Behaviours will live in TypeScript files in the app/components directory next to their respective .rb files. By convention files will be named with the same basename as the Ruby counterpart. An app/components/primer.ts file will also exist which must import all other .ts files, acting as an index file. A single .js file with no external dependencies, which will live in app/assets/javascripts/primer.js. This single file can then be loaded through the Rails Asset pipeline, allowing for consumers to call javascript_include_tag("primer").

Publishing to npm

Additionally, we will produce an npm package which contains all the compiled JavaScript both as individual files and as the single bundle in app/assets/javascripts/primer.js. This npm package will allow for consumption of the JS outside of using the traditional Rails Asset Pipeline. Developers will be able to call import "@primer/view_components" within their JS, which means their JS toolchain will be able to perform necessary transformations or optimisations. This will also allow for selective component imports, for example import "@primer/view_components/time_ago_component" could import just TimeAgoComponent.

Publishing a sidecar package like this moderately increases complexity for this library, but drastically increases flexibility and decreases the burden on the library to provide flexible paths for the variety of JavaScript compilers in use today. Good precedent exists for offering sidecar client side libraries, for example the Turbo Framework offers a sidecar package if not using the built in Asset Pipeline.
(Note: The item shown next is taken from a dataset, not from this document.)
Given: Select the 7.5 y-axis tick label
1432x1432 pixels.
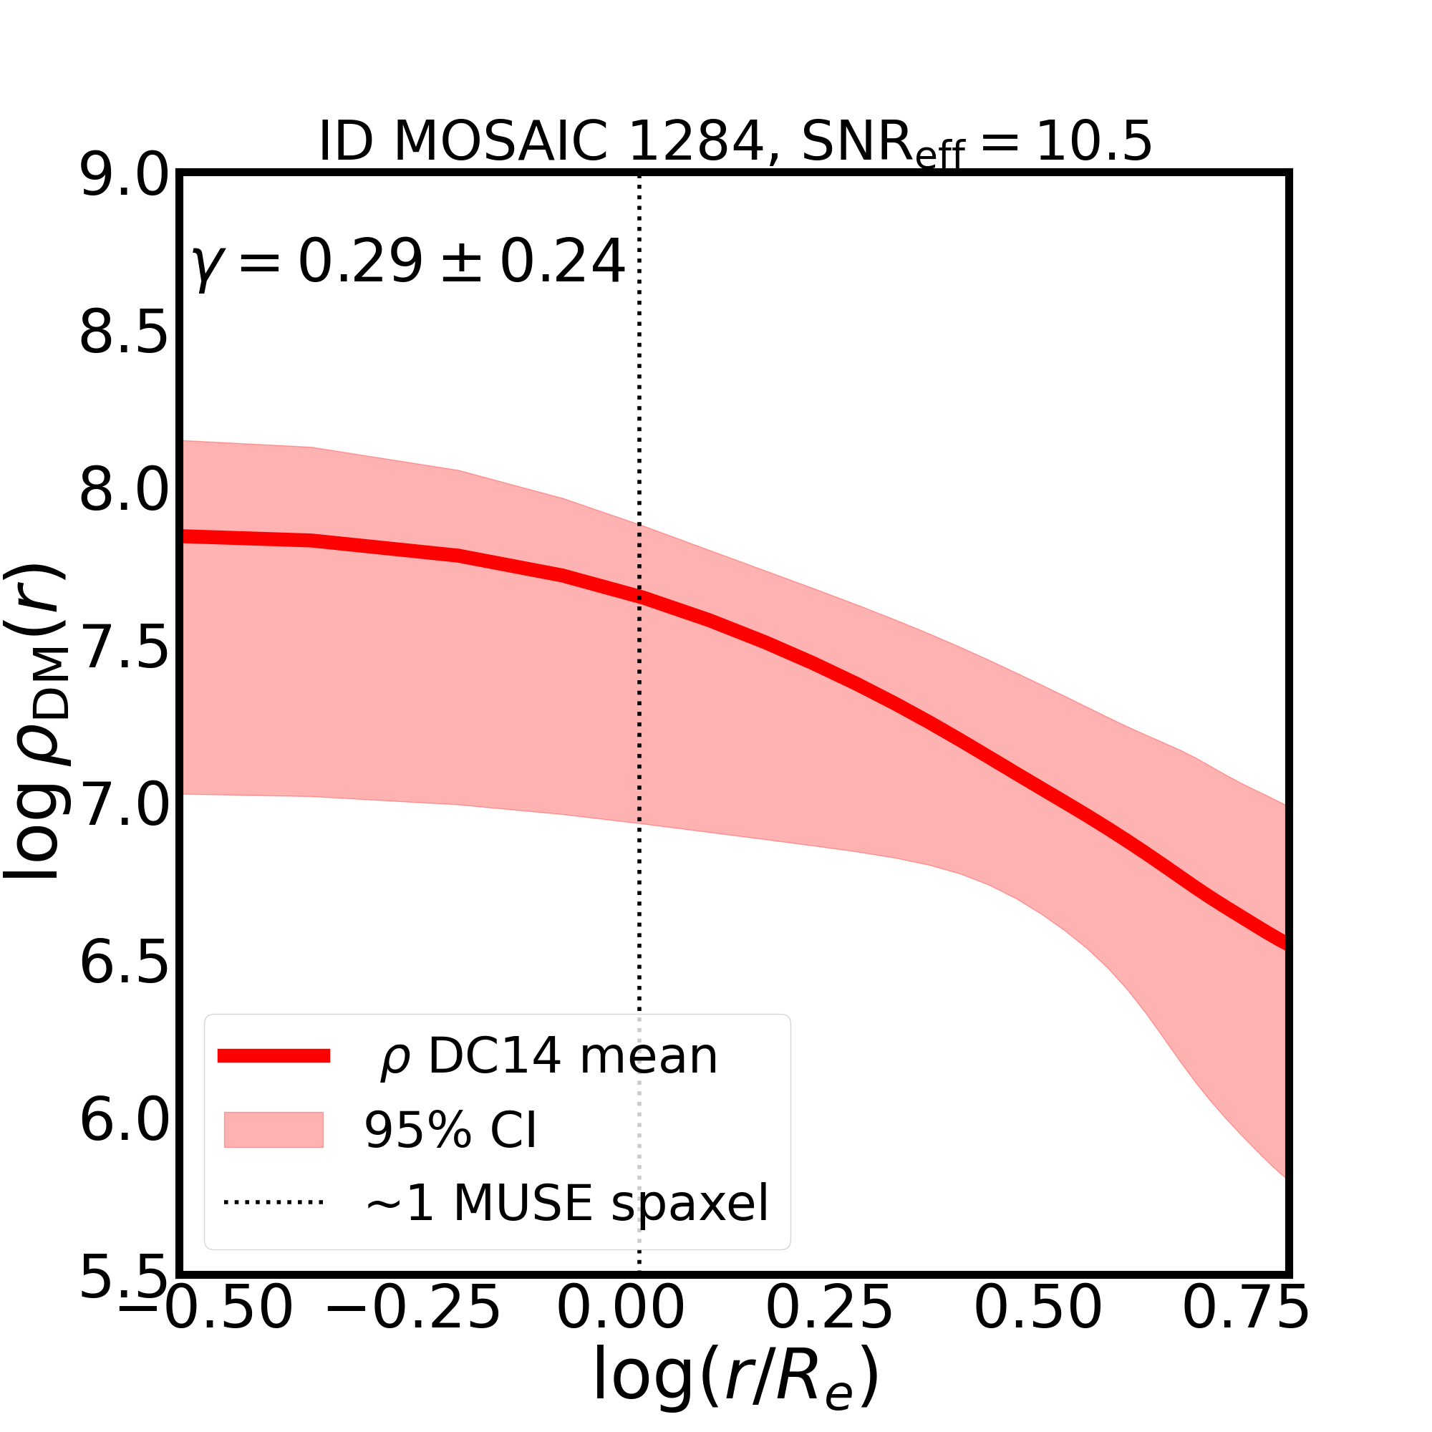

We will test our behaviours in the Browser environment (using Rails System tests), as this is where they will be consumed. This will require using Browser APIs to automate testing. We will use test automation libraries that automate browsers via the Devtools Protocol such as Puppeteer, Playwright or Ferrum. Using a Devtools Protocol based tool gives us the best level of flexibility in testing, while also being compatible with current browsers.


We will document which components are behavioural, so that consumers are aware they are required to load the client side bundle code for these components to work properly. We will offer a documentation page on how to use the javascript_include_tag helper to load the bundle using the Asset Pipeline, or otherwise import the npm package within their codebases.


This library will be able to provide behaviours for higher fidelity components, using consistent methods that lean to the strengths of the Rails & JS ecosystems.

Contributors of Primer View Components will need to have an understanding of TypeScript if they wish to author behavioural components.

There will be additional work for our consumers if they wish to use behavioural components. Consumers will need to use the javascript_include_tag helper, or otherwise import the npm bundle in order for these components to work in their projects.